The company’s digital emphasis is not surprising, given that its three founders brought Virgin Mobile into existence in the early 2000s and went on to work at a number of other mobile operators.

The model that Pure Planet is following, which focuses on using technology and practices from the IT and communications industries to refresh the utility sector is likely to become more common, driven by the potential for significantly improving customer service and interactions, and creating more dynamic and transparent pricing models.

From a customer’s perspective, what Pure Planet offers seems very compelling.

The company promises a much more transparent model to deliver energy that is completely carbon-neutral, through a combination of renewable procurement, for electricity, and carbon offsetting for gas.
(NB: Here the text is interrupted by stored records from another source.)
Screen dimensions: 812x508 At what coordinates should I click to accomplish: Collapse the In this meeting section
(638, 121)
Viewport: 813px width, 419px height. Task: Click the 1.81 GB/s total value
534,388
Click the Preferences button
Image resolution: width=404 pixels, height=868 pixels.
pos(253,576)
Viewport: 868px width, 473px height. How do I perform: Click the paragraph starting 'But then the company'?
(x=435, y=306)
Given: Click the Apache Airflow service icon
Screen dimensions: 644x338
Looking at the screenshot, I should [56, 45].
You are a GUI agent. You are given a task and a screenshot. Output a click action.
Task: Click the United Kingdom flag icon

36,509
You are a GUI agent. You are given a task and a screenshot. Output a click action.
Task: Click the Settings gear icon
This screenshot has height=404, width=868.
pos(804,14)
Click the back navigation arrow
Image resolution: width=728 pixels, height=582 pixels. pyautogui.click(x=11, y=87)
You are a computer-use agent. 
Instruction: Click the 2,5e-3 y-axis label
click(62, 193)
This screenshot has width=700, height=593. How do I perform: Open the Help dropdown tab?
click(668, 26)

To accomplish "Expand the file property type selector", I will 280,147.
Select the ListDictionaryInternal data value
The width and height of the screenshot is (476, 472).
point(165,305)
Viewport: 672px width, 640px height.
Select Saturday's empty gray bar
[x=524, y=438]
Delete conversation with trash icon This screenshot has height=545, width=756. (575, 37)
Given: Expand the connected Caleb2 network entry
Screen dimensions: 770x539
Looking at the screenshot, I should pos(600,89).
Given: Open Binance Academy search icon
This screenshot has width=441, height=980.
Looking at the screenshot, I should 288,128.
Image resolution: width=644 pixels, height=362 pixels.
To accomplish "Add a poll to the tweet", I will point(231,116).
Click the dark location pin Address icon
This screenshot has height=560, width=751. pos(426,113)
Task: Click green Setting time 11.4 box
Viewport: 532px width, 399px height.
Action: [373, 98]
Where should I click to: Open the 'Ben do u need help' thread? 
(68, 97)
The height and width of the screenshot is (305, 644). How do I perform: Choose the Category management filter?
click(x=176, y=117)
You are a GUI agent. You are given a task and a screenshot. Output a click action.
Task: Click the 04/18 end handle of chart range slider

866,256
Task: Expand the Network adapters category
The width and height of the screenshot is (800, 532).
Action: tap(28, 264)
It also suggests that most households will pay around 20 percent less annually in energy bills using their offering.

There are significant risks though.

One obvious risk is whether Pure Planet can deliver on its promises of better customer service and lower prices compared to the Big Six dominant utilities — British Gas, EDF Energy, E.ON, npower, Scottish Power, and SSE.

Another key risk is the financial viability of the company — at the end of 2016, one of the UK’s smaller energy suppliers, GB Energy, folded stranding its 160,000 customers.

Less obvious risks relate to the business model itself.

While selling to consumers essentially at wholesale prices may seem appealing, it removes the stabilising effect of hedging and advance buying that utilities engage in and exposes consumers to the volatility inherent to wholesale energy markets.

This essentially transfers most of the risk from the utility to its customers.

Another issue is the growing need for utilities to engage in demand management and support renewables and electric vehicle charging, something that small suppliers like Pure Planet might struggle to do.